More recently, a "clean up" bill was passed which now allows parents to be notified by police if their son or daughter is found with marijuana or alcohol.
With and under the new Marijuana Law anyone is considered a minor if they are under 21 years old but many argue there's no way to officiate that in the way that the law is written because police could face criminal charges if they initiate an investigation into underage use.
Assemblywoman Downey and Assemblyman Houghtaling say this bill is needed but more needs to be done to decriminalize marijuana.
“Allowing individuals to grow cannabis inside their homes will tremendously help those who have financial struggles and need to fill their prescription,” Assemblywoman Joann Downey said in a statement. “In most cases, individuals are paying an exorbitant amount of money at dispensaries and what they buy does not even fill their prescription.
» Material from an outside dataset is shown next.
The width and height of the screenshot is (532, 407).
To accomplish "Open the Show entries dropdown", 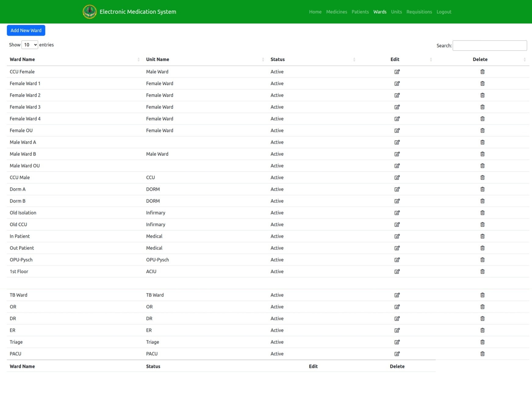I will [x=30, y=45].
Allowing individuals to grow up to 10 plants for medical use will greatly benefit the individuals who are in pain both physically and financially.”
“There is an issue at hand when we legalize marijuana, yet we punish individuals for growing it in their own home," Assemblyman Houghtaling said in a statement. "As the law stands currently, growing even one plant can result in a first-degree crime punishable by 10 to 20 years in prison. This legislation will allow individuals the access to grow up to six plants for recreational use and 10 plants for medical use in their own home without the threat of going to prison.”